• **Task requirements**
Each record must be repeated exactly. None may be dropped.

• **Source material**
^^^^^^^^

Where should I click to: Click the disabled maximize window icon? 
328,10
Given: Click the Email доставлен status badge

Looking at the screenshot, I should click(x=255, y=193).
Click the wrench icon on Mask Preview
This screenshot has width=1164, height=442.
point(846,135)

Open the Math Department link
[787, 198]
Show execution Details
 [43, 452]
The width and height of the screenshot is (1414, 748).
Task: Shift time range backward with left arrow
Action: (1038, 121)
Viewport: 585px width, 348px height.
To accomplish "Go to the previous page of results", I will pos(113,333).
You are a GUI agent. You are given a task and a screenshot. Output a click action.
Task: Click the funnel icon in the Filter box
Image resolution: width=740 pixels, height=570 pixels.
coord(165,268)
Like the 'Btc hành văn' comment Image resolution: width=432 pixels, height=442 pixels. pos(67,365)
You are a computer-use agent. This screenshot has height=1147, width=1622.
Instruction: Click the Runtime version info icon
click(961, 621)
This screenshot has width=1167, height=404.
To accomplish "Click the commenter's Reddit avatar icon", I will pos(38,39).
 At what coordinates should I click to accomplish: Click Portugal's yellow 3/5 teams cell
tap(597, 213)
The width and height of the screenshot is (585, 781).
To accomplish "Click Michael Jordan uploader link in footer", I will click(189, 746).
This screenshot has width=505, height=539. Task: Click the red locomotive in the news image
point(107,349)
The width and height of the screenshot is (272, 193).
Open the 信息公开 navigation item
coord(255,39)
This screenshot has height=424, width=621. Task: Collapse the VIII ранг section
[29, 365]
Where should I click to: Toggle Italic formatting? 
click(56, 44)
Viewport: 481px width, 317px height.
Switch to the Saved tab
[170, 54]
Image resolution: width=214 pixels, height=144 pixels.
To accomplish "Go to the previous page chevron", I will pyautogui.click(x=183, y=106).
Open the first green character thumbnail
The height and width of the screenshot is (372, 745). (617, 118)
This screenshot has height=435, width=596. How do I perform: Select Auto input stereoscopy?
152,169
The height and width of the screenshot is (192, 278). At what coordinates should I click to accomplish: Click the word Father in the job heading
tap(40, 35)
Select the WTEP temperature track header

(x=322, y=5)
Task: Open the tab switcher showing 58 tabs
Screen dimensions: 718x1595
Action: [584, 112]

^^^^^^^^

• **Reply to the exercise**
Where should I click to: Click the disabled maximize window icon? 
328,10
Given: Click the Email доставлен status badge

Looking at the screenshot, I should click(x=255, y=193).
Click the wrench icon on Mask Preview
This screenshot has width=1164, height=442.
point(846,135)

Open the Math Department link
[787, 198]
Show execution Details
 [43, 452]
The width and height of the screenshot is (1414, 748).
Task: Shift time range backward with left arrow
Action: (1038, 121)
Viewport: 585px width, 348px height.
To accomplish "Go to the previous page of results", I will pos(113,333).
You are a GUI agent. You are given a task and a screenshot. Output a click action.
Task: Click the funnel icon in the Filter box
Image resolution: width=740 pixels, height=570 pixels.
coord(165,268)
Like the 'Btc hành văn' comment Image resolution: width=432 pixels, height=442 pixels. pos(67,365)
You are a computer-use agent. This screenshot has height=1147, width=1622.
Instruction: Click the Runtime version info icon
click(961, 621)
This screenshot has width=1167, height=404.
To accomplish "Click the commenter's Reddit avatar icon", I will pos(38,39).
 At what coordinates should I click to accomplish: Click Portugal's yellow 3/5 teams cell
tap(597, 213)
The width and height of the screenshot is (585, 781).
To accomplish "Click Michael Jordan uploader link in footer", I will click(189, 746).
This screenshot has width=505, height=539. Task: Click the red locomotive in the news image
point(107,349)
The width and height of the screenshot is (272, 193).
Open the 信息公开 navigation item
coord(255,39)
This screenshot has height=424, width=621. Task: Collapse the VIII ранг section
[29, 365]
Where should I click to: Toggle Italic formatting? 
click(56, 44)
Viewport: 481px width, 317px height.
Switch to the Saved tab
[170, 54]
Image resolution: width=214 pixels, height=144 pixels.
To accomplish "Go to the previous page chevron", I will pyautogui.click(x=183, y=106).
Open the first green character thumbnail
The height and width of the screenshot is (372, 745). (617, 118)
This screenshot has height=435, width=596. How do I perform: Select Auto input stereoscopy?
152,169
The height and width of the screenshot is (192, 278). At what coordinates should I click to accomplish: Click the word Father in the job heading
tap(40, 35)
Select the WTEP temperature track header

(x=322, y=5)
Task: Open the tab switcher showing 58 tabs
Screen dimensions: 718x1595
Action: [584, 112]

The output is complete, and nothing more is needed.